TASK MATERIAL:
## start

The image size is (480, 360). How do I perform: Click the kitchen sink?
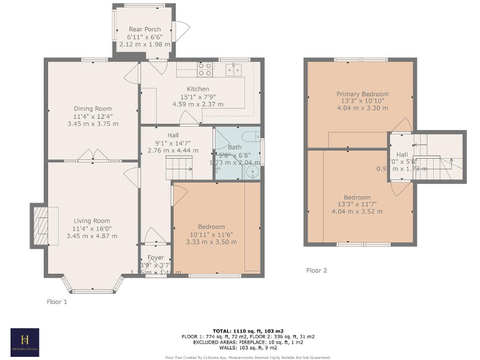234,69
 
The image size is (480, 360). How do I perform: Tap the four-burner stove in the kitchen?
205,69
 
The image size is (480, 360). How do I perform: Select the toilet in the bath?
252,137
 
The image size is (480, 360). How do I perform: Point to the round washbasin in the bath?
253,171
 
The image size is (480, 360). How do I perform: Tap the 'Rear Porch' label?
144,29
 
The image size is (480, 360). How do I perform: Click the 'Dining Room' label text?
92,108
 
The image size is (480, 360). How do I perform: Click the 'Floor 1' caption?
57,302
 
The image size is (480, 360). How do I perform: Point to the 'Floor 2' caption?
316,271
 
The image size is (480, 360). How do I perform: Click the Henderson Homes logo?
25,342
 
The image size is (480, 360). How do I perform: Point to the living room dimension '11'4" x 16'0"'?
92,228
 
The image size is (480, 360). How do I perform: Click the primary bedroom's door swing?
401,124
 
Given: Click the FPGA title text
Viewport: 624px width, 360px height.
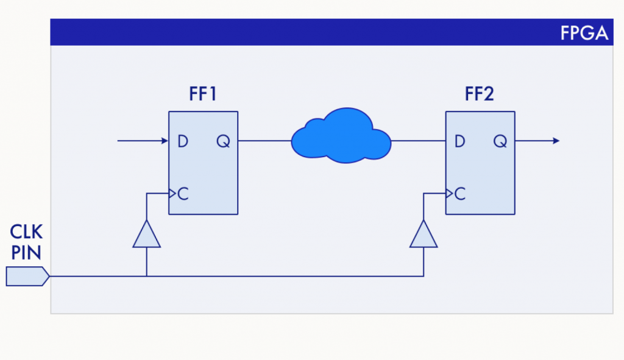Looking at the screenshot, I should tap(584, 32).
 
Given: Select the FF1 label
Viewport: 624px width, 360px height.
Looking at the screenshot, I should tap(203, 95).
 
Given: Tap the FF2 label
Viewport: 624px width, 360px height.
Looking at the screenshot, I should tap(479, 95).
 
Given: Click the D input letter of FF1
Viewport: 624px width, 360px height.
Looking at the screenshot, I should tap(182, 141).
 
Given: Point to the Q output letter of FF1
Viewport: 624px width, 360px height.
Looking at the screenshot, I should tap(222, 141).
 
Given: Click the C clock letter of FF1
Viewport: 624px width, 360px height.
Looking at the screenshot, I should tap(183, 194).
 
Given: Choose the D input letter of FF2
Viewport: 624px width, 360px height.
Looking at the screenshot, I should tap(459, 141).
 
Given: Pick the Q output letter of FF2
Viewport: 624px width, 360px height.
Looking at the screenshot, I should tap(500, 141).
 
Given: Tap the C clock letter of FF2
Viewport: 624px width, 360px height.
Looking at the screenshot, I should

## end

TASK GOAL: Copy all of the data above word for word, leaving out the pictures.

RESULT BELOW:
The image size is (480, 360). How do I perform: Click the kitchen sink?
234,69
 
The image size is (480, 360). How do I perform: Tap the four-burner stove in the kitchen?
205,69
 
The image size is (480, 360). How do I perform: Select the toilet in the bath?
252,137
 
The image size is (480, 360). How do I perform: Point to the round washbasin in the bath?
253,171
 
The image size is (480, 360). How do I perform: Tap the 'Rear Porch' label?
144,29
 
The image size is (480, 360). How do I perform: Click the 'Dining Room' label text?
92,108
 
The image size is (480, 360). How do I perform: Click the 'Floor 1' caption?
57,302
 
The image size is (480, 360). How do I perform: Point to the 'Floor 2' caption?
316,271
 
The image size is (480, 360). How do I perform: Click the Henderson Homes logo?
25,342
 
The image size is (480, 360). How do I perform: Point to the living room dimension '11'4" x 16'0"'?
92,228
 
The image size is (480, 360). How do I perform: Click the primary bedroom's door swing?
401,124
 
Given: Click the FPGA title text
Viewport: 624px width, 360px height.
Looking at the screenshot, I should tap(584, 32).
 
Given: Select the FF1 label
Viewport: 624px width, 360px height.
Looking at the screenshot, I should tap(203, 95).
 
Given: Tap the FF2 label
Viewport: 624px width, 360px height.
Looking at the screenshot, I should tap(479, 95).
 
Given: Click the D input letter of FF1
Viewport: 624px width, 360px height.
Looking at the screenshot, I should tap(182, 141).
 
Given: Point to the Q output letter of FF1
Viewport: 624px width, 360px height.
Looking at the screenshot, I should tap(222, 141).
 
Given: Click the C clock letter of FF1
Viewport: 624px width, 360px height.
Looking at the screenshot, I should tap(183, 194).
 
Given: Choose the D input letter of FF2
Viewport: 624px width, 360px height.
Looking at the screenshot, I should tap(459, 141).
 
Given: Pick the Q output letter of FF2
Viewport: 624px width, 360px height.
Looking at the screenshot, I should tap(500, 141).
 
Given: Tap the C clock letter of FF2
Viewport: 624px width, 360px height.
Looking at the screenshot, I should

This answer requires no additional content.